-- Dataset follows --
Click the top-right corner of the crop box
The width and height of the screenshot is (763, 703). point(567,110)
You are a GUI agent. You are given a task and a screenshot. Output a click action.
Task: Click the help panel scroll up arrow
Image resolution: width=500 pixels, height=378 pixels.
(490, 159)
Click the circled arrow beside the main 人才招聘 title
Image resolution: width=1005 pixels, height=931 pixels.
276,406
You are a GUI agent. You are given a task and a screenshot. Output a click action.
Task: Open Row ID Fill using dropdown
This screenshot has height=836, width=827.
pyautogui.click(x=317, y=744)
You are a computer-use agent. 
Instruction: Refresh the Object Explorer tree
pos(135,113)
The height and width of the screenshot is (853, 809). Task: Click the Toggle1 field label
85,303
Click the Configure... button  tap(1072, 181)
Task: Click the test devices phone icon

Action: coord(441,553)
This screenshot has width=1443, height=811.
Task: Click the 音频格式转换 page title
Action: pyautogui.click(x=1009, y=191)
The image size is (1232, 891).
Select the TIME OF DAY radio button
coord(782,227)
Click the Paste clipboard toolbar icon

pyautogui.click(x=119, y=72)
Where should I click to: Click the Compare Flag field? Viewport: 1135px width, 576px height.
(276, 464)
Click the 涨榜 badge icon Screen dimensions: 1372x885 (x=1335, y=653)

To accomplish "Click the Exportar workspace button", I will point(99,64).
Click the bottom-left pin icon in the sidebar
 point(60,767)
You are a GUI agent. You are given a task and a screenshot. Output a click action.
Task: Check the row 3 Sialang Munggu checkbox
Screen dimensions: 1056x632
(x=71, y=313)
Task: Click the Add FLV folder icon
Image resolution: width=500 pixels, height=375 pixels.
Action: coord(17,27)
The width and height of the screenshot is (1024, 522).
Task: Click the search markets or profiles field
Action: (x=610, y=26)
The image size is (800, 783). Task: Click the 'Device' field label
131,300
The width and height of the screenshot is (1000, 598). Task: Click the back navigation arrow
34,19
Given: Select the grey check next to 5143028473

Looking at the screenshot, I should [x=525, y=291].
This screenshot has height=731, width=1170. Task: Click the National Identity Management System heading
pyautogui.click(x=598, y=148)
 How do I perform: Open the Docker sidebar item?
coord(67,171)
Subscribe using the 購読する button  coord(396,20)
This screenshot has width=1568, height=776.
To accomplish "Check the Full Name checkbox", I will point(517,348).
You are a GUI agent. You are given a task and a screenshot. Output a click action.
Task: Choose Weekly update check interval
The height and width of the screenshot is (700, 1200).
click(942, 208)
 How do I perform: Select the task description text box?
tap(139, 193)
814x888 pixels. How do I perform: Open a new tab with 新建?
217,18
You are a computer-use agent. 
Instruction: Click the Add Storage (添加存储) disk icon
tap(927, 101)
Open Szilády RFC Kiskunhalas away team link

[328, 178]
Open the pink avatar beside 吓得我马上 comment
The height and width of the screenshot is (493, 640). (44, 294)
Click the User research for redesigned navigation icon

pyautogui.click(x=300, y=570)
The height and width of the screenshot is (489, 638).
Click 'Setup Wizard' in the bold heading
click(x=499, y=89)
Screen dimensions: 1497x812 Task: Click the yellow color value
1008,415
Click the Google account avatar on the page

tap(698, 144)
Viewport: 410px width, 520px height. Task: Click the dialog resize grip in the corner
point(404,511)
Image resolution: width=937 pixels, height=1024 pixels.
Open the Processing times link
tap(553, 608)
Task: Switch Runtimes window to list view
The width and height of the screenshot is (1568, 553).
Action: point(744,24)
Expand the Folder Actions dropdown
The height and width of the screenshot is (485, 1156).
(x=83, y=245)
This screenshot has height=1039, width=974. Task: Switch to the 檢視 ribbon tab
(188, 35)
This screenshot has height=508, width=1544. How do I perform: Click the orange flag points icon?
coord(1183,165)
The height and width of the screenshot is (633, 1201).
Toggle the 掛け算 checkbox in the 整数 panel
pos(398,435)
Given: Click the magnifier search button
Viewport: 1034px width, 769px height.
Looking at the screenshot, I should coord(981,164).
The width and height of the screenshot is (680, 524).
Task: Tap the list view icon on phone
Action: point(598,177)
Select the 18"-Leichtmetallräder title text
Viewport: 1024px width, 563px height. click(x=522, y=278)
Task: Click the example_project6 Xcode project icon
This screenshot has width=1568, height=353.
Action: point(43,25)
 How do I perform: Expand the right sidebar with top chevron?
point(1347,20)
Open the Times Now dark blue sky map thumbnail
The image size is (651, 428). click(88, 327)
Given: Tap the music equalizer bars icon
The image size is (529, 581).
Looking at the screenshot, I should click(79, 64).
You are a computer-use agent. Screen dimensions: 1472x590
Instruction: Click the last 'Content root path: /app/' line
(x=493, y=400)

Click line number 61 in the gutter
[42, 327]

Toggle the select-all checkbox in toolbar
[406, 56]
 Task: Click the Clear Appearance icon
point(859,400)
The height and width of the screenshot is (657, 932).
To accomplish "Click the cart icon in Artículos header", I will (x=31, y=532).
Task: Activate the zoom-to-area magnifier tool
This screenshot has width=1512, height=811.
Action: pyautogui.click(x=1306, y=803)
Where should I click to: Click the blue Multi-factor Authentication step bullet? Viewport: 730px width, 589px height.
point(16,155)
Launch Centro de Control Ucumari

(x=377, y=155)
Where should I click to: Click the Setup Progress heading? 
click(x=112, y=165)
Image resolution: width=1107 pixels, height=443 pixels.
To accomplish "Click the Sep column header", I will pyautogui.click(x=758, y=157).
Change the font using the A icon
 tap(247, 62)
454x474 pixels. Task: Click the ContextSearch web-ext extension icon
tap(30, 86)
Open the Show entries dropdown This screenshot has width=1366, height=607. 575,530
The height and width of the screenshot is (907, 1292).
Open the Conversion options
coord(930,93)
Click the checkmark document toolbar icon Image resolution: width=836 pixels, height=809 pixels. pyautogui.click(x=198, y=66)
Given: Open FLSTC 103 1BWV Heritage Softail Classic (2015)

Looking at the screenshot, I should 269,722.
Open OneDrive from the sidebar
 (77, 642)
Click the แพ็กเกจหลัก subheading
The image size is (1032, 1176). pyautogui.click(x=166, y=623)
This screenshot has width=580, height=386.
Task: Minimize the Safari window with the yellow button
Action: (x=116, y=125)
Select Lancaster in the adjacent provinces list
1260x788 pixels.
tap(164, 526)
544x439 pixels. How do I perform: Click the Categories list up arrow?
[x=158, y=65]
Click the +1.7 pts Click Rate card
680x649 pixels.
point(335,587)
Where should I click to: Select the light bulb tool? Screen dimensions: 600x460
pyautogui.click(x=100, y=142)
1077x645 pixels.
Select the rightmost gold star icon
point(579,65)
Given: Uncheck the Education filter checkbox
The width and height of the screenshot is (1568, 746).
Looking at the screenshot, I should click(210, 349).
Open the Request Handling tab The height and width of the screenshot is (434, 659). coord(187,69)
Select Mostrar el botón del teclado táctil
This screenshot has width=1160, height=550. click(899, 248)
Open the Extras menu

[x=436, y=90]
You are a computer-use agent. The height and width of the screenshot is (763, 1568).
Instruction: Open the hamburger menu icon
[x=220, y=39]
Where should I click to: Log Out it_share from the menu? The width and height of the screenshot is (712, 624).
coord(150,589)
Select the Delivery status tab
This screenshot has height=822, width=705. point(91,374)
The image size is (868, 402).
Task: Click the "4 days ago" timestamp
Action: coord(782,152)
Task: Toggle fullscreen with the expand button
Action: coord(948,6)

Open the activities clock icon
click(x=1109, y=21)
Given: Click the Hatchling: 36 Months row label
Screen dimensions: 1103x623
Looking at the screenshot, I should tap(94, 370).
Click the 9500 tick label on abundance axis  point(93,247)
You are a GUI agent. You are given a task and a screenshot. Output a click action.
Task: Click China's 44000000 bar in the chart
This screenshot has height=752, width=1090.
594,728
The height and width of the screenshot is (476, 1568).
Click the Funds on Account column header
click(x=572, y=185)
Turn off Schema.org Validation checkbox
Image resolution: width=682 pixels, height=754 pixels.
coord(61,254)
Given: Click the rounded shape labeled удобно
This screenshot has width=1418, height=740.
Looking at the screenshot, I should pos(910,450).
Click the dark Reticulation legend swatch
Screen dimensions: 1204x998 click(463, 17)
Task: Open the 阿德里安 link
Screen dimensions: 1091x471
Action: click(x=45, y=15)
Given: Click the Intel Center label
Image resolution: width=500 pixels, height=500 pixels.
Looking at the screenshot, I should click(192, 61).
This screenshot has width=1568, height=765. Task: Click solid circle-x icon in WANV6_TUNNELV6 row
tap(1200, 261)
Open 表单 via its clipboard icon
-- Dataset concluded --
**Task instructions**
Within the listing, how many lines include the string "dropdown"? Supply the number and no further words.

**Exercise response**
3